The Compounding Pressure of Regulatory Compliance
The report does not address the regulatory dimension. As AI accelerates the pace of vulnerability exploitation, regulators — including the SEC, GDPR enforcement authorities, and EU NIS2 supervisors — will raise the bar for what constitutes "reasonable security measures." Enterprises face not only a technical challenge, but a legal one: the question of whether failure to adopt AI-driven defenses constitutes regulatory negligence is one that courts and regulators will increasingly be asked to answer.
Comprehensive Use Case Matrix
| Dimension | AI Use Case | Current Maturity | Key Risk |
|---|---|---|---|
| Vulnerability Discovery (Offensive) | Automated zero-day vulnerability mining | High | Barrier to entry continues to fall |
| Exploit Generation (Offensive) | Automated exploit construction | Medium-High | Industrialization of ransomware |
| Attack Chain Construction (Offensive) | Chaining low-severity flaws into critical attacks | Medium | Traditional severity assessment rendered obsolete |
| Code Security Scanning (Defensive) | CI/CD integration, continuous code auditing | High | False positive rate management |
| SOC Automation (Defensive) | Alert triage, automated response playbook generation | Medium-High | Over-reliance on AI decision-making |
| Asset Discovery (Defensive) | Dynamic inventory, Shadow AI identification | Medium | Completeness of data coverage |
| Vulnerability Prioritization (Defensive) | Multi-dimensional intelligent remediation scheduling | Medium | Quality of contextual data inputs |
| AI System Self-Protection | SAIF, Model Armor, fine-grained IAM controls | Early Stage | Framework maturity and adoption gaps |
| Emergency Response (Defensive) | Automated isolation, temporary compensating controls | Medium | Risk of automated remediation errors |
HaxiTAG Research Notes: Points Warranting Close Scrutiny
The "access restricted to responsible actors" assumption is overly optimistic. The report asserts that the most capable frontier models are currently accessible only to responsible parties, but open-source models such as the Llama and DeepSeek families already possess considerable capabilities — with no access controls whatsoever. The report's treatment of this "open-source channel" is notably insufficient, and may materially underestimate the current threat reality, as opposed to some future one.

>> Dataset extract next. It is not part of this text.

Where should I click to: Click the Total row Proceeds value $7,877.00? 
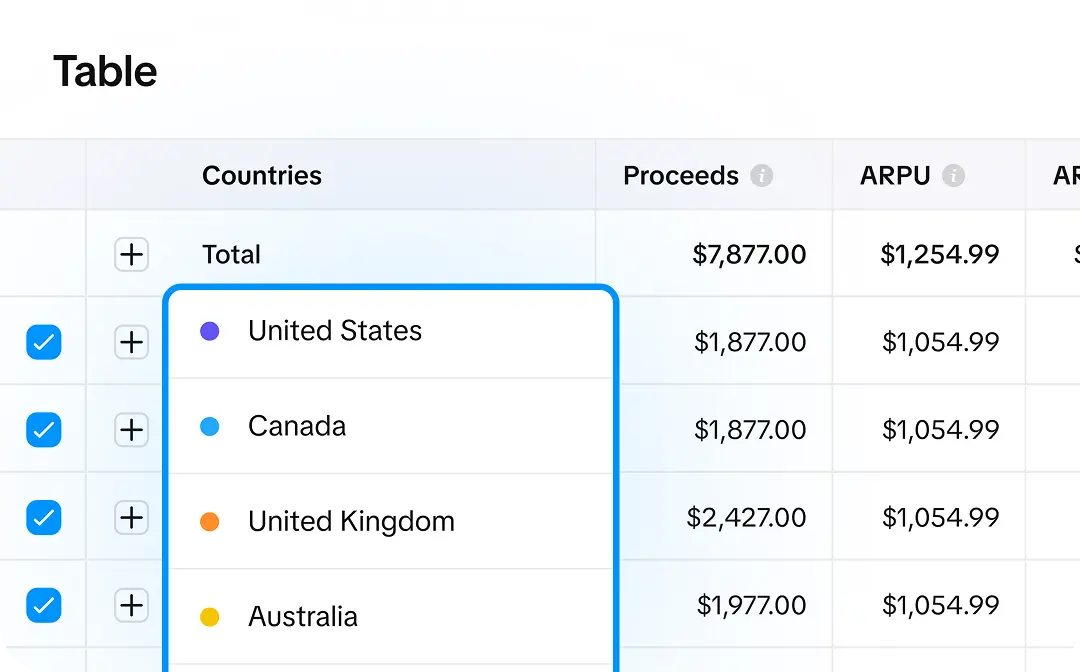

The audience boundary between the 8-step and 7-step roadmaps is ambiguous. The report assumes organizations can cleanly self-classify as either "mature" or "foundational." In practice, most enterprises exist in a hybrid state — mature in some domains, with critical gaps in others. The report provides no guidance on how to use the two roadmaps in parallel.
The evidentiary basis for the effectiveness of defensive AI tools is insufficient. The report heavily promotes Google's own product portfolio — Google SecOps, Model Armor, Google Threat Intelligence — creating a methodological conflict of interest, and cites no independent third-party benchmarks or evaluations. Readers should apply independent judgment to all product efficacy claims.
The core value of Google's report lies in providing a clear cognitive framework: the AI arms race between attackers and defenders has already begun, and the offensive side currently operates with lower friction. For enterprises, a wait-and-see posture is not a viable strategy. Defending against AI-enabled attacks at AI speed is not a challenge that belongs to the future — it is a survival imperative of the present.